US 12,205,036 B2
Apparatus and methods for training in fully connected layers of convolutional networks
Qi Guo, Beijing (CN); Shijin Zhang, Beijing (CN); Yunji Chen, Beijing (CN); and Tianshi Chen, Beijing (CN)
Assigned to CAMBRICON TECHNOLOGIES CORPORATION LIMITED, Beijing (CN)
Filed by Cambricon Technologies Corporation Limited, Beijing (CN)
Filed on Oct. 29, 2018, as Appl. No. 16/174,050.
Application 16/174,050 is a continuation in part of application No. PCT/CN2016/081114, filed on May 5, 2016.
Claims priority of application No. 201610285062.0 (CN), filed on Apr. 29, 2016.
Prior Publication US 2019/0065958 A1, Feb. 28, 2019
Int. Cl. G06N 3/084 (2023.01); G06N 3/04 (2023.01); G06N 3/08 (2023.01)

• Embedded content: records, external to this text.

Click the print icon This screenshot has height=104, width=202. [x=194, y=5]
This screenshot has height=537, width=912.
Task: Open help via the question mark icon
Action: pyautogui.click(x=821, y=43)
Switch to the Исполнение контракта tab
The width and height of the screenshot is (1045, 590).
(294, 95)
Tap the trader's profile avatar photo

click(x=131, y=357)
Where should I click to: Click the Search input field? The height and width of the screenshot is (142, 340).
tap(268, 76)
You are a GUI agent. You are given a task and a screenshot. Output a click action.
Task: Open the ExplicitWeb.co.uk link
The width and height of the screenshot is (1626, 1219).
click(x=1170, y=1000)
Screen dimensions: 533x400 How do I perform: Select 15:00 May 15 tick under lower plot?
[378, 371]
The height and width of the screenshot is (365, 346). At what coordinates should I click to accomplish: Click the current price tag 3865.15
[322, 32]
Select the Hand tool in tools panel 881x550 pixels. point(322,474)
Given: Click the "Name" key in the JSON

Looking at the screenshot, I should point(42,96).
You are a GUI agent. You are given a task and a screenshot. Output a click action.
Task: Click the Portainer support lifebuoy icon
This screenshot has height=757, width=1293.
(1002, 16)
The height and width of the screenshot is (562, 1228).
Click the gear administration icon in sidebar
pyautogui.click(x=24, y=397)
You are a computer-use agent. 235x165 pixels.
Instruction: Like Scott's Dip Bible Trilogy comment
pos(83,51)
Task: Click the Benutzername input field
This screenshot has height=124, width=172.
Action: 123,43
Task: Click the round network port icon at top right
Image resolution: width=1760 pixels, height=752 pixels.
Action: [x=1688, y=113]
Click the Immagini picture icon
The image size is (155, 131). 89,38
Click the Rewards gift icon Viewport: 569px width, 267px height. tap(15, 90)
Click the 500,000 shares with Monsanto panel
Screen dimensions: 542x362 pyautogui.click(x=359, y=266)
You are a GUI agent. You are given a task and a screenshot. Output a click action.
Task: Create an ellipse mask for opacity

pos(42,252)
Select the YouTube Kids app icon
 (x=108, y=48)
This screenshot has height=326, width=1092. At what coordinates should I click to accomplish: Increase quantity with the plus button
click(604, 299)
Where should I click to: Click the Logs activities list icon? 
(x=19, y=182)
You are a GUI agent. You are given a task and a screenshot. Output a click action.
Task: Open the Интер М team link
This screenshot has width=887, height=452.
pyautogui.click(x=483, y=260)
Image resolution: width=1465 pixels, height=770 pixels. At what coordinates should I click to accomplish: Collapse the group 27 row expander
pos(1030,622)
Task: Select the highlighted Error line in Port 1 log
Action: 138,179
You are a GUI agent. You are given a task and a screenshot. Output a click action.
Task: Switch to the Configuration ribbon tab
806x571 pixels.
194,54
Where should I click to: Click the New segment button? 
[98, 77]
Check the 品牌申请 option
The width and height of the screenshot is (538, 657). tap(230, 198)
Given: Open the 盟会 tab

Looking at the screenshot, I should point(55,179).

CPC G06N 3/084 (2013.01) [G06N 3/04 (2013.01); G06N 3/08 (2013.01)] 10 Claims
OG exemplary drawing
 
1. An integrated circuit (IC) chip for backpropagation in a fully connected layer of a neural network, comprising:
a controller circuit configured to receive an instruction; and
one or more computation circuits that include:
a master computation circuit,
one or more slave computation circuits, and
an interconnection circuit communicatively connected to the master computation circuit and the one or more slave computation circuits,
wherein the master computation circuit configured to
receive input data and one or more first data gradients in response to the instruction, and
transmit the input data and the one or more first data gradients to the one or more slave computation circuits, and
wherein the one or more slave computation circuits are respectively configured to multiply one of the one or more first data gradients with the input data to generate a default weight gradient vector,
wherein the master computation circuit is further configured to update one or more weight values based on the default weight gradient vector,
wherein the master computation circuit is further configured to apply a derivative of an activation function to the one or more first data gradients to generate one or more input gradients,
wherein the one or more slave computation circuits are respectively configured to multiply one of the one or more input gradients with one or more weight vectors in a weight matrix to generate one or more multiplication results, and
wherein the interconnection circuit is configured to combine the one or more multiplication results of a lower dimension into an output gradient vector of a higher dimension.